The entertainment landscape is consolidating at a pace and scale that would have seemed extraordinary even a decade ago. Comcast, which owns NBCUniversal and Sky, is a behemoth. Disney controls Marvel, Lucasfilm, Pixar, National Geographic, and one of the most powerful distribution networks on the planet. Paramount has its own merger conversations ongoing. Sony continues to operate as a major independent force.

And now Warner Bros. Discovery and Skydance will combine into something even larger, even more capitalised, and even more capable of absorbing the kind of losses that would destroy smaller competitors.

What does this mean for everyone else? Largely, it means getting squeezed. Independent studios face a marketplace where the companies buying their content, distributing their films, and competing for their talent are bigger, richer, and more strategically coordinated than ever before. Streaming platforms that cannot reach the scale of Netflix or the combined Warner–Skydance entity will struggle to justify their content spend to investors. Creators who are not attached to major franchise IP will find it harder to get projects greenlit at the budgets those projects deserve.

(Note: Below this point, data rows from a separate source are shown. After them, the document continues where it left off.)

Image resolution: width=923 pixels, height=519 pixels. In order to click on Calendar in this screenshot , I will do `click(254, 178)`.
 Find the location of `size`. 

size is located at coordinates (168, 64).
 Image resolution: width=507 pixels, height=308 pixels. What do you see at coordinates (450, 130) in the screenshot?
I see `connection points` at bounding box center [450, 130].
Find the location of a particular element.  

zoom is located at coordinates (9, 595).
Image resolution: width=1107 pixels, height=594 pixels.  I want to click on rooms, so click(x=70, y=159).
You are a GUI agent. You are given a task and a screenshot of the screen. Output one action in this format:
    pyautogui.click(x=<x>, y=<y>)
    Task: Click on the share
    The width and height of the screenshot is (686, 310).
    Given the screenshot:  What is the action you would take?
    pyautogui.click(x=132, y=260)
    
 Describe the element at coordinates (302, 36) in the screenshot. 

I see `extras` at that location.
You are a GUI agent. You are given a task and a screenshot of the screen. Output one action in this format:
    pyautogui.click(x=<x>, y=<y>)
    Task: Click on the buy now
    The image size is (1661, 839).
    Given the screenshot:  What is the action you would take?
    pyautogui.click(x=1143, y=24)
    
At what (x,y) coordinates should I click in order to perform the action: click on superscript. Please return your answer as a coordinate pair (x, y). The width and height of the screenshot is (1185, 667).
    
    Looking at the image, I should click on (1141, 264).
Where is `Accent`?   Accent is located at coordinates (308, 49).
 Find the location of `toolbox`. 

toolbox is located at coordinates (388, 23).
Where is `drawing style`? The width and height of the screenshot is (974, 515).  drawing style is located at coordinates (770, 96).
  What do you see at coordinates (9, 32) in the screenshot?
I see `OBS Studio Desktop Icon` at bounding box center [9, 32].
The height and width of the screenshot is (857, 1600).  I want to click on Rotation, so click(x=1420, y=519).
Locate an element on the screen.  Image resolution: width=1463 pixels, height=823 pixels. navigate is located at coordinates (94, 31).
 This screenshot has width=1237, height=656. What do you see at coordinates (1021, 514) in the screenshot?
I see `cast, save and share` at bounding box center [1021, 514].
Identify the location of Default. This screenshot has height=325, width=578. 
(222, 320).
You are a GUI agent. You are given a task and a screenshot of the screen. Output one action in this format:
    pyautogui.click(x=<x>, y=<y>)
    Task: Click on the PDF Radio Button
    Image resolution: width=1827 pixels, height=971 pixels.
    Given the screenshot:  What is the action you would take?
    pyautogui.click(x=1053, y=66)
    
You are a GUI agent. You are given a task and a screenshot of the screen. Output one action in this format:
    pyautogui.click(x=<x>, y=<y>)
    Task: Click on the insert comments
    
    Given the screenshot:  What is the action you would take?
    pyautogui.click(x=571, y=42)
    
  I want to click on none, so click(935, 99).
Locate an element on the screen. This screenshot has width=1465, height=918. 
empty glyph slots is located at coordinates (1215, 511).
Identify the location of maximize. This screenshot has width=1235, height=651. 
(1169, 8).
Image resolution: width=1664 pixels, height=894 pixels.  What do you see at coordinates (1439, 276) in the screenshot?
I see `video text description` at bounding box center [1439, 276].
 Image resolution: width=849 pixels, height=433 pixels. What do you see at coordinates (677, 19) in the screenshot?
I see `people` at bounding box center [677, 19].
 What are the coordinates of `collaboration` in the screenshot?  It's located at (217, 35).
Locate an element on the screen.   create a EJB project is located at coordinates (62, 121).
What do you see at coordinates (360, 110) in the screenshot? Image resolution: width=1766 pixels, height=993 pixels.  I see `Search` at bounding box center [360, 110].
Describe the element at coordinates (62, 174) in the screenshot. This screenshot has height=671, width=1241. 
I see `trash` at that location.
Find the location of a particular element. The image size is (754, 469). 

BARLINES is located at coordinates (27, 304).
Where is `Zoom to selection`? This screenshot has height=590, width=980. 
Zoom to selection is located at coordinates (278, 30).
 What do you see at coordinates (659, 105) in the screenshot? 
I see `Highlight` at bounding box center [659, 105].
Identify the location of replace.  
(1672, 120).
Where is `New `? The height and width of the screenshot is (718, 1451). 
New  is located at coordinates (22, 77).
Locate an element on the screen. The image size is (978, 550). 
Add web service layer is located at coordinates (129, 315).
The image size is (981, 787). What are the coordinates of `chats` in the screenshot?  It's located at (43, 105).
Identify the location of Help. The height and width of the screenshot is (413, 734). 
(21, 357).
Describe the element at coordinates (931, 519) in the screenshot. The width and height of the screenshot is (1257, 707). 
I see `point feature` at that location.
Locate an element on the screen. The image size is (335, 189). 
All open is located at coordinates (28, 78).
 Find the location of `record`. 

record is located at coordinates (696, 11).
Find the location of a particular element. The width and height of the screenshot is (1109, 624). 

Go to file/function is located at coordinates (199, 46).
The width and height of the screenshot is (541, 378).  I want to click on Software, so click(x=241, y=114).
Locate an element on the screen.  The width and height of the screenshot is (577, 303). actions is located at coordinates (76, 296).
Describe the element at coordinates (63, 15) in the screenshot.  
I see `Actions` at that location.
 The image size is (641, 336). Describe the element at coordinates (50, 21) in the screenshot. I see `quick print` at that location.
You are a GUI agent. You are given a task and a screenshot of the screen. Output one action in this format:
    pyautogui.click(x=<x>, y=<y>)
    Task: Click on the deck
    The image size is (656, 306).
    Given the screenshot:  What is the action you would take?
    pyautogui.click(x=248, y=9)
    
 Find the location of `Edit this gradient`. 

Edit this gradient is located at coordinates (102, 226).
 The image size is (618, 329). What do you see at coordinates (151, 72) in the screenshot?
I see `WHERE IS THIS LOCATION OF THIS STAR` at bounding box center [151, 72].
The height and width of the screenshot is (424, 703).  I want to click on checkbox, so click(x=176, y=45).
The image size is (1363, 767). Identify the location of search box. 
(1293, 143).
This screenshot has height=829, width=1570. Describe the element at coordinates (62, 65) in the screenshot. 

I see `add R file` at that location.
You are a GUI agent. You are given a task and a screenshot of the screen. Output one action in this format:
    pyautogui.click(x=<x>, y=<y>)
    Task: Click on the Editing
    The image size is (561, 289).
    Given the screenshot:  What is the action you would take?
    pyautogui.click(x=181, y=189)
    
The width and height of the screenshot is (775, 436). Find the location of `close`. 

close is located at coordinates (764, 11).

The consolidation logic is, from a pure capital perspective, entirely rational. Scale reduces costs, increases negotiating leverage, and creates the kind of financial resilience that allows companies to weather the inevitable downturns in content performance. But the cultural costs are real. Diversity of ownership tends to produce diversity of content. When fewer and fewer companies control what gets made and how it gets seen, the range of stories available to audiences — and the range of voices given the resources to tell them — narrows accordingly.

What Comes Next

David Ellison will take a significant leadership role in the combined company, bringing with him both the Skydance operational culture and the financial resources that come with the Ellison family backing. Zaslav is expected to remain central to the transition, though the longer-term leadership structure of the merged entity will be one of the most closely watched questions in Hollywood over the coming months.

For Warner’s creative divisions — and particularly for HBO, which remains the crown jewel of the entire enterprise — the key question is whether the merger accelerates or inhibits the kind of bold, auteur-driven programming that has made the brand synonymous with prestige television. Skydance‘s commercial instincts and HBO‘s creative independence have not always pointed in the same direction. How that tension gets managed will determine whether this deal ultimately serves audiences or merely shareholders.

But for David Zaslav, whatever comes next, the verdict on this chapter of his career has already been rendered — not by the critics, not by the industry gossips, not by the Hollywood trades that spent three years cataloguing his every misstep. It has been rendered by a $111 billion deal that nobody saw coming.

The last laugh, it turns out, is the only one that counts.